Adam Gopnik went long on the American Revolution in a recent New Yorker piece by employing Justin du Rivage’s book “Revolution Against Empire” as a means to speculate how America could have become Canada. And while I did not necessarily agree with the overriding thesis, I was nonetheless enamored by some of its contentions, particularly how participants at the time viewed the war less as Rebellion v King and more as two political parties quarreling. But what really interested me was one of those infamous New Yorker parentheticals. It went: (Mel Gibson’s Revolutionary War movie, “The Patriot,” made this point, as his “The Passion of the Christ” did of Roman crucifixion; say what you will about his politics, Gibson is good at reminding us of the core violence in our favorite myths. Crosses and muskets really are lethal weapons.) The “point” to which Gopnik refers ties back to another book cited in the article, Holger Hoock’s “Scars of Independence”, which shows, Gopnik writes, that the war “was far more brutal than our usual memory of it allows.” I have not read Hoock’s book, but I have read John Buchanan’s “Road to Guilford Courthouse: The American Revolution in the Carolinas” which makes, amongst many others, the same point. “The Patriot” does indeed make space for this sort of violence, but, as it often is with Gibson, that violence is mostly just gruesome excess tangential to a hero’s preconceived coronation.

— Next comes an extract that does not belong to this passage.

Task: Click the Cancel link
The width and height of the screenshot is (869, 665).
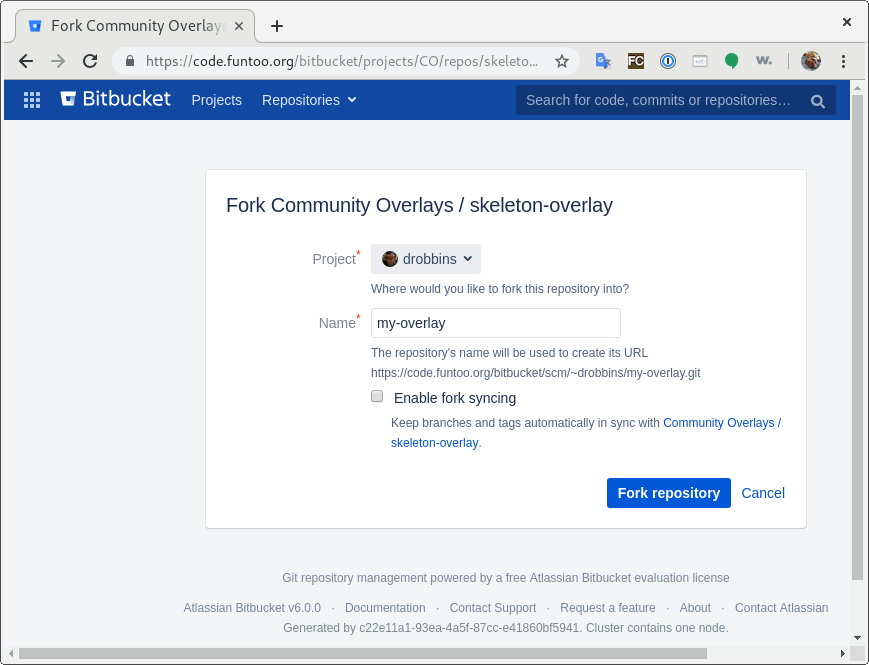Action: pos(763,493)
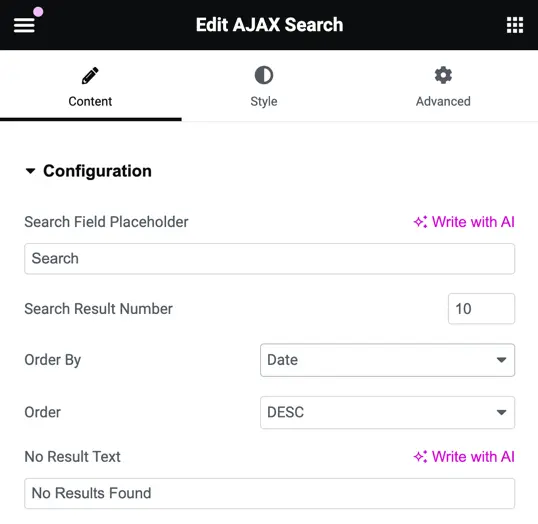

It is 1776. The revolution is piping hot. Gibson’s Benjamin Martin, however, has turned pacifist on account of his service in the French & Indian War, leaving him at odds with many of his fellow South Carolinians, including his own son Gabriel (Heath Ledger) who is raring to enlist. And while Gabriel is saddled with a woefully conceived and played love story, this character nevertheless is strikingly written as someone raring to join simply because it’s a war and that’s what you do, less patriotism and more proving your manhood and making a mark by picking off redcoats with a musket. This is what Benjamin has consciously rejected.

When he gives in, as he must, it is less by conscious choice than the frenzy of emotion. This happens when the redcoats turn up at his door, searching for Gabriel, an escaped prisoner, and Benjamin’s second son, Thomas (Gregory Smith), is shot trying to protect Gabriel by the requisitely sadistic chief villain Colonel William Tavington (Jason Isaacs, shooting off sparks in a stock role). The ensuing scene, when Benjamin enlists his third and fourth sons to help him stalk and then annihilate Tavington’s regiment, rendered with the absence of music to give it a wickedly visceral kick, capped by a shot of Benjamin hacking away with his hatchet at an already dead body while his trembling sons look on, truly and viciously illuminating the violence in our favorite myths that Gopnik mentions in his New Yorker piece, is the movie’s high point.

Alas, in the face of that backroad massacre, the movie itself recoils from such monstrous violence, where even a later cannonball beheading is designed more for banal shock value than any kind of grisly psychology. No, “The Patriot”, which was directed by Roland Emmerich, not Gibson, orders a retreat into more commercially comfortable confines, where Benjamin’s small band of swamp rats, loosely based on Francis Marion’s, stand up to their oppressors through a variety of confrontations that can, frankly, skew just as comic as heart-racing. But looming over all of it, driving the narrative, is the bad blood between Benjamin and Tavington, made even badder when, sure enough, Tavington offs Gabriel and Gabriel’s bride. In that way, the conclusion, set at Yorktown, where the Revolution was, for all intents and purposes won, becomes less about the cause than these two getting it on, brought home in Benjamin, on the battlefield, a coninental army of one, taking up the flag and essentially co-opting the cause in the name of a single man’s revenge.